The case of Jacques Maritain

  1. The story we always hear about Maritain’s personal life (a story he himself promoted) is this:  Jacques started out as an atheist, was delivered from materialism by Bergson, then converted to the Catholic Church and Thomism.  Being young and naive, he accepted his priests’ word on everything, and they led him to join Action Francaise.  When he became mature and independent, he disassociated himself from those mean reactionaries and became a respectable democrat.  I don’t buy it.  Ralph McInerny provides reasons to doubt that Maritain was ever meek and submissive.  Infact, Maritain’s disassociating himself from Action Francaise would seem to be his most notable act of submission to ecclesiastical authority; he turned on the movement immediately after Pope Pius IX condemned it.  The most important reason to disbelieve the official story, though, comes from reading Maritain’s political writings like The Person and the Common Good.  Maritain was a convinced communitarian.  His opposition to liberalism wasn’t something tacked on; it was a logically inescapable consequence of his Thomist ideas of man as a social and political animal.  His connection to Maurras and the French Right was the logical consequence of his anthropology.
  2. The condemnation of Action Francaise was a disaster from which Maritain never intellectually recovered.  From here on out, he dedicates his professional life to proving that Catholicism and democratic pluralism are actually compatible.  It’s sad to see such a promising thinker throwing his life away trying to square that circle.  And so we get crap like Integral Humanism.  To accomodate liberal pluralism, Maritain must eviscerate his earlier belief in a spiritual common good.  Still, being an orthodox Catholic, he doesn’t want to accept all the evil consequences that necessarily come from pluralism–the growth of atheism, family breakdown, widespread immorality, etc.
  3. At this point, everybody assumed that Maritain was really a conventional liberal, and that he was just pretending to be a Thomist so he could more effectively work Leftist change from inside the enemy’s citadel.  Given that this turned out to be true for most celebrated mid-century theologians, it was a reasonable guess to make.  Then came Vatican II.  Convinced that the revolution had triumphed, the theologians threw off their masks and began to openly attack the basic dogmas of Christianity.  I suppose most people thought Maritain would join in.  Instead, they got The Peasant of Garonne.  Maritain was standing by Catholic orthodoxy and Aristotelian essentialism.  He actually believed all that stuff he’d been saying all these years!  The intellectuals recoiled in horror.  Maritain went instantly from celebrity to outcast.  The Peasant of Garonne was a courageous act.  For decades, Maritain’s greatest desire had been to be accepted as Leftist intellectual and respected by other Leftists.  Now his hour had come.  All he had to do was not speak up in defense of Christ and His Church.  Instead, he sacrificed everything except the one thing that matters most.

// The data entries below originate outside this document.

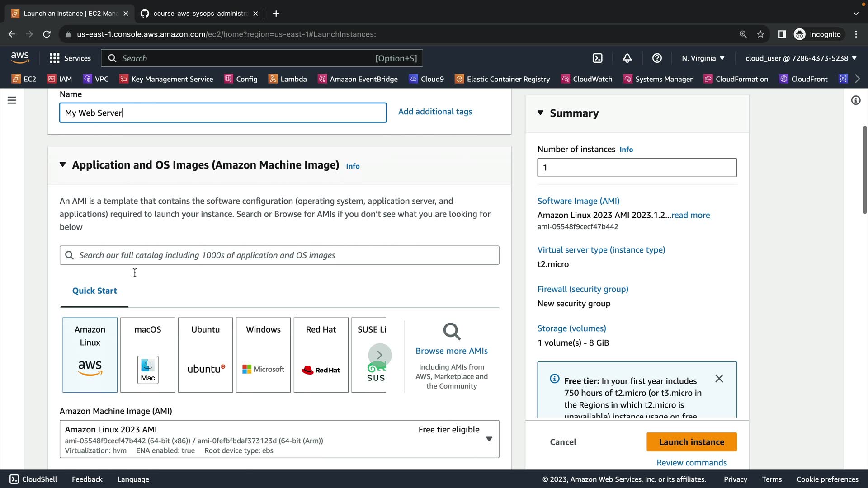Open the help question mark icon
This screenshot has height=488, width=868.
tap(657, 58)
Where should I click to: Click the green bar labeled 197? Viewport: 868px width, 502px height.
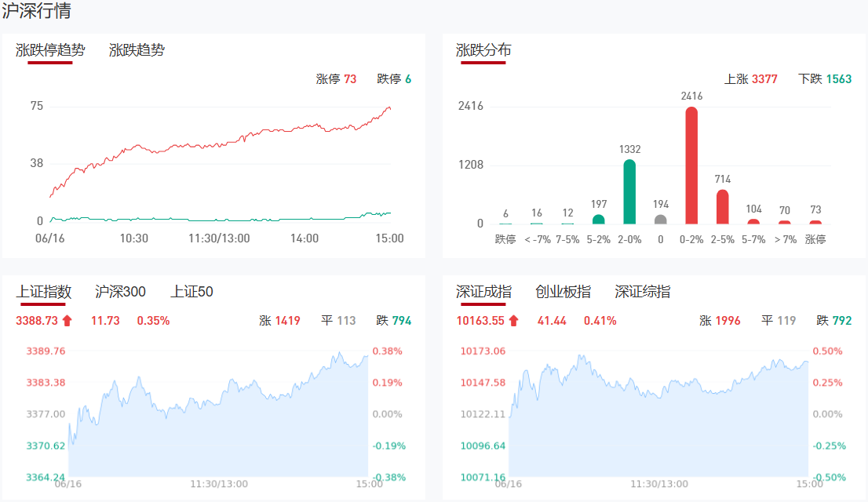tap(599, 220)
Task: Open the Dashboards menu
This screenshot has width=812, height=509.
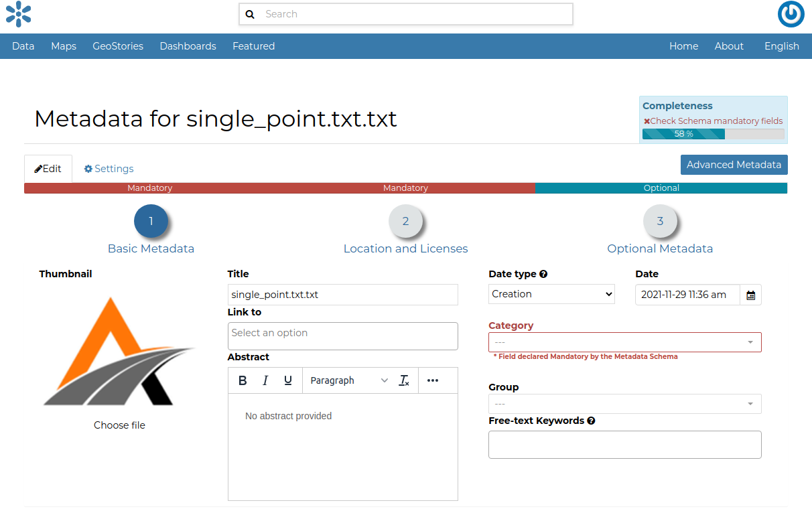Action: point(188,46)
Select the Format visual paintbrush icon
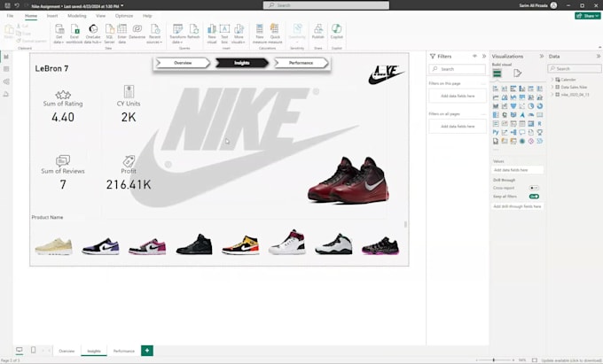Image resolution: width=603 pixels, height=364 pixels. click(517, 74)

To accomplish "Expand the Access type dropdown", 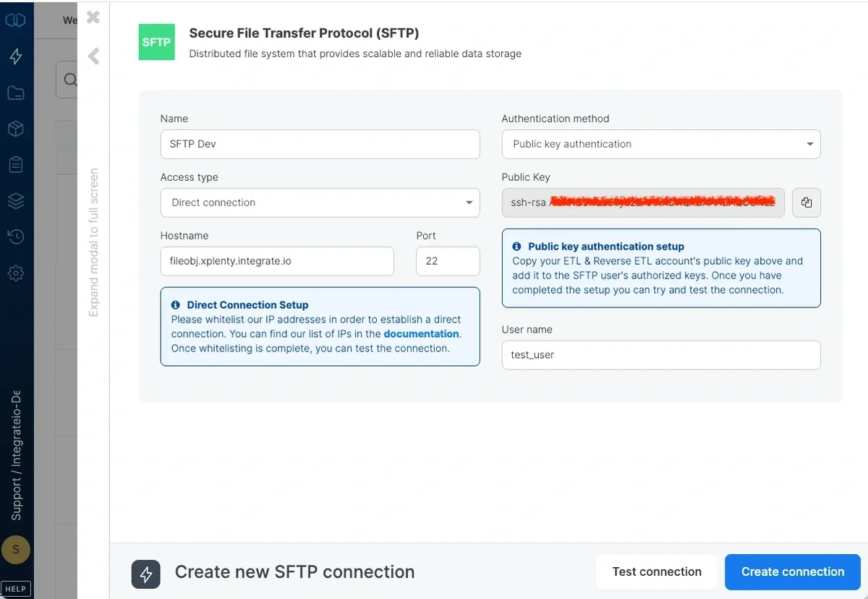I will (320, 203).
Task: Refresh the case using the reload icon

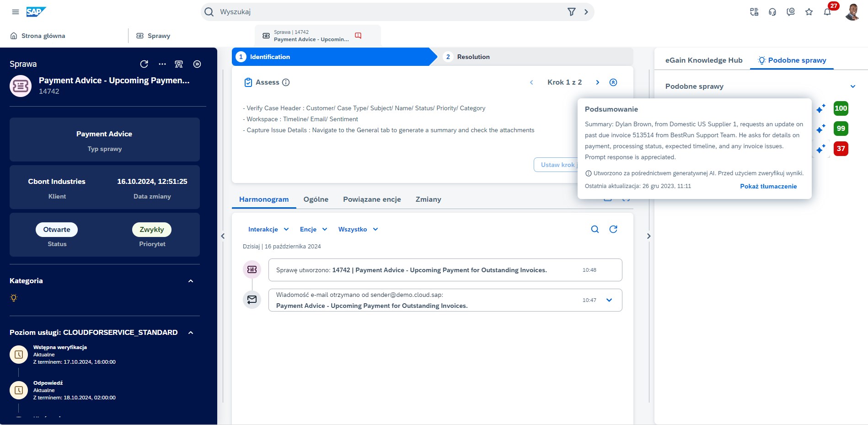Action: [145, 64]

  4. Not that I feel too sorry for Jacques.  If he were alive today, he wouldn’t give me the time of day.  He would denounce me as a dirty “integralist” living in grave sin for my failure to promote “social justice”.  How sad he would be that the only people who respect him now are reactionaries like me, whom he despised.  Jerk.
  5. The man could not organize a book.  The Degrees of Knowledge is just a mess.  What the heck was it supposed to be about?  I see no overarching point.  A better name might be Jacques Maritain’s Random Thoughts on EverythingThe Peasant of Garonne is the same way.  A better name would be Jacques Maritain’s Random Complaints about Everything.  Like I said, it’s a courageous book, but hadn’t the guy ever heard of an outline?  You don’t have to just write things in the order they come into your head.
  6. In Existence and the Existent, Maritain decides to do the Church a service by taking down Sarte’s atheist existentialism.  Halfway through the book, he goes off into a discussion of free will, and he feels the need to explain how free will is consistent with divine omnipotence.  This argument, the largest single part of the book, culminates in an attack on Molina’s theory of middle knowledge.  Maritain has by this time forgotten that he was writing a book against atheist philosophers who have probably never heard the names “Molina” or “Banez”.  No matter, the committed Thomist warrior in his heart of hearts can’t really take all this atheist existentialism stuff seriously.  The real threat, he’s sure, comes from the Molinists and the Scotists and the Suarezians.  It’s kind of cute, actually.
  7. This post is turning into a Maritain-like jumble.  To make it perfect, I think I’ll just finish by mentioning the intuition of being, and leave you scratching your head.